Главное, это, чтоб мусора не проехали. Они здесь редко бывают, тут райончик — одни пенсионеры, живучие, между прочим. Но сейчас это даже хорошо. Один есть — всего три осталось. Но зараза аппарат что-то не шатается даже. Кто-то скажет — не проще ли отодрать. Ага. Идиоты. Она и так еле-еле. Отдирать в этом случае — все равно, что себе руку резать по пальчику. Не реально. Пробовали уже. И так по верхнему левому краю после этих проб трещинка пошла, он потом двое суток не спал. Знаем, что делаем. Так и только так. Вот и еще один пошел. А этот, зараза, автомат даже не шатается. Но вроде ж его больше ничего не держит. Третий, ого — вот это звук! Сейчас все пенсионеры попросыпаются. У них сон чуткий. А что делать. Не что, а как! Быстро делать — один выход. Ого! Какой он оказывается тяжелый. Не думал. В рюкзак почему-то не лезет. Никак. Придется обмотать. А инструмент куда? По карманам. Всё, кроме ломика, чтоб дядя Коля был здоров. Ломик — тоже перемотать. А теперь быстро.

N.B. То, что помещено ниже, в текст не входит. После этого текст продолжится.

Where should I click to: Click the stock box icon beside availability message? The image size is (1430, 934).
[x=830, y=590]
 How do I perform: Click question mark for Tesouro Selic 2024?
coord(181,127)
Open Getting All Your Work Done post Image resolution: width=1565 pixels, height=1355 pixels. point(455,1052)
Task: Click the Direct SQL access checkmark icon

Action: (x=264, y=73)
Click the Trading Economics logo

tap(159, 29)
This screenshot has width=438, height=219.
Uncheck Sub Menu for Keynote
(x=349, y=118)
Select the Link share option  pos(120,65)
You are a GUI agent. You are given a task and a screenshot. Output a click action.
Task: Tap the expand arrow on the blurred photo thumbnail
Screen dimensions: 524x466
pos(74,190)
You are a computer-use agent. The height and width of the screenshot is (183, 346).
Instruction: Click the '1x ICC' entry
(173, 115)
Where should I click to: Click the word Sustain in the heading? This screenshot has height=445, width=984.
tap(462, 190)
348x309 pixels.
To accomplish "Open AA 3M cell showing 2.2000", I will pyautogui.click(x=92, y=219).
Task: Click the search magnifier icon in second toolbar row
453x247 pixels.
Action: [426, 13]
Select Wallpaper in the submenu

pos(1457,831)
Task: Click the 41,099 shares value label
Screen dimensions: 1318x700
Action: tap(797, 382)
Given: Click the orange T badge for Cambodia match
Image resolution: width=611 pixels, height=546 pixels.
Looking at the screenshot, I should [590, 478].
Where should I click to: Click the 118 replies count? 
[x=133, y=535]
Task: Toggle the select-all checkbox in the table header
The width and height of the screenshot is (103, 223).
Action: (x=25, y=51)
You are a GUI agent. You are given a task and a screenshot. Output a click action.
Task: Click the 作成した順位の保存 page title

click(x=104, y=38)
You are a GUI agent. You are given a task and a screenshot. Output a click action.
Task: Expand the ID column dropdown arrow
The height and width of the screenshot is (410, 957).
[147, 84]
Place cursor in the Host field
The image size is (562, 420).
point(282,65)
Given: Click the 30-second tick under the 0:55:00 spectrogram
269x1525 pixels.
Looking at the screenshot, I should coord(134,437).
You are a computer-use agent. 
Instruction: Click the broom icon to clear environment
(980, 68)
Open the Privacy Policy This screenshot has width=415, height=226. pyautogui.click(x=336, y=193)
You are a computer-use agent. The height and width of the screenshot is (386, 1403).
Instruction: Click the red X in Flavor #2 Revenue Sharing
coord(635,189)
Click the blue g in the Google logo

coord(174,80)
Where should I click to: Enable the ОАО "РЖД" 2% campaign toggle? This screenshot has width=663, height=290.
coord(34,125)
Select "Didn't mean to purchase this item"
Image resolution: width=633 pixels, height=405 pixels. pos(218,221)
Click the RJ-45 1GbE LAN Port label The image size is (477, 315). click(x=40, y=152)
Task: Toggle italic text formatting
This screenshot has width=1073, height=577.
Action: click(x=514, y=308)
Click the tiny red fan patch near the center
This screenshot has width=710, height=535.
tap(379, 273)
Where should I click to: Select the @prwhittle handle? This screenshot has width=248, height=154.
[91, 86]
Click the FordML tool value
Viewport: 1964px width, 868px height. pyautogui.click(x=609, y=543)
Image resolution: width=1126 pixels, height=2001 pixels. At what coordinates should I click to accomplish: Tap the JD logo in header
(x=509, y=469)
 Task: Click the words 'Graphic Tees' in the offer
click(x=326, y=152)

Еще одна проблема. Куда спрятать. Ну, тут проще. В кладовку, туда между второй и третьей полкой. Папаша там когда-то заначку хранил. Влезет. Ну, это только до завтра. Бабы туда заглядывать не будут. А завтра вообще на полдня уйдут. Это будет самое то время. Тогда — уже всё. Спешить не надо. Главное — не спешить. Спокойно снять крышку, а дальше ножовкой все ненужное аккуратно срезается. Сверху — кусок прозрачного пластика (уже есть). И это — почти навечно.
Матери чего-то не спится. Вечно тоскливый и кислый взгляд.
— Чего так поздно?
— Нормально, думал, еще позже будет.
Завтра будет другой вопрос:
— Чего так мало?
Но это всё не важно. ОНА почти улыбается. ОНА вроде как и помолодела за эти несколько часов. На губах улыбка: теперь можно всё. Теперь действительно можно всё.